> _Task requirements_
Swap "screenshot" for "screen capture" everywhere it appears in the entries below, change nothing else, and leave the pictures out of your answer.

> _Data for this task_
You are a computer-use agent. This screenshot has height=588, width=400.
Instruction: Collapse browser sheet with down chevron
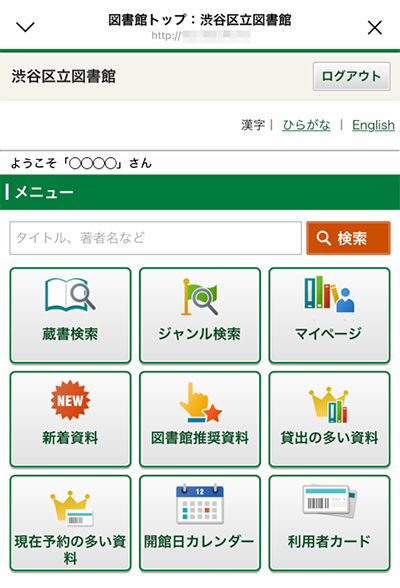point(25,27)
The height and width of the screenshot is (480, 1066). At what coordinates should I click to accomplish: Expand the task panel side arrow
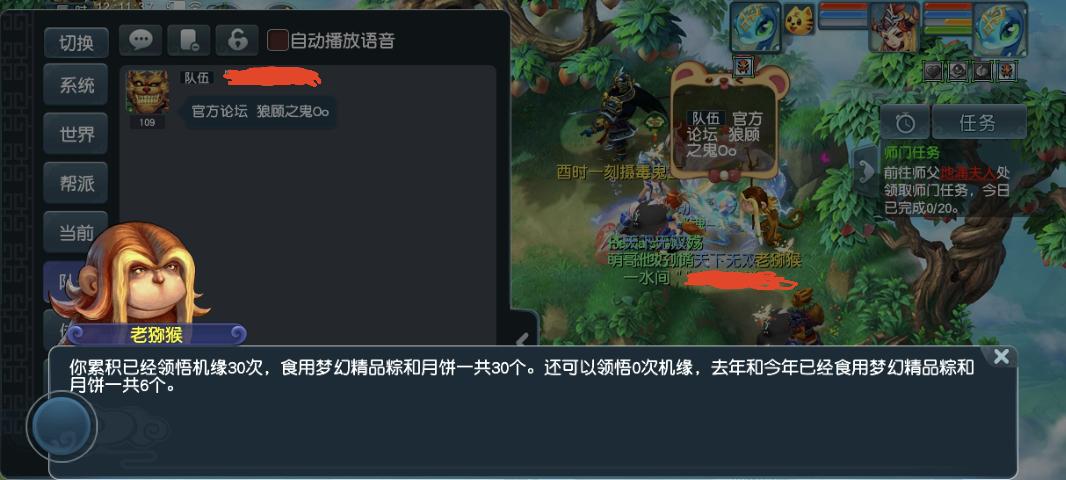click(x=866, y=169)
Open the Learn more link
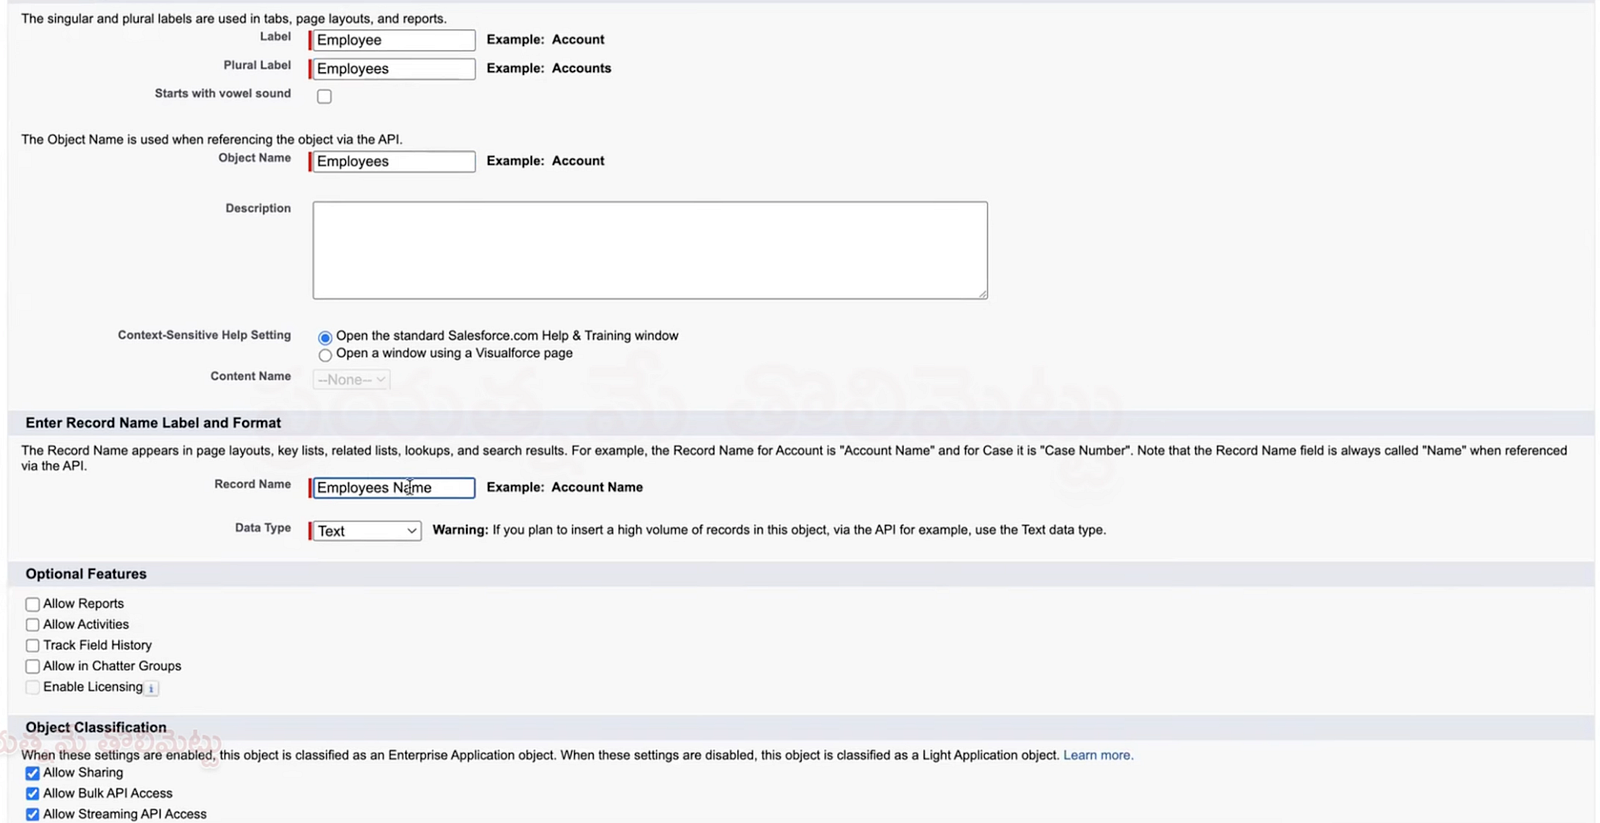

> _The solution_
You are a computer-use agent. This screen capture has height=588, width=400.
Instruction: Collapse browser sheet with down chevron
point(25,27)
The height and width of the screen capture is (480, 1066). At what coordinates should I click to accomplish: Expand the task panel side arrow
click(x=866, y=169)
Open the Learn more link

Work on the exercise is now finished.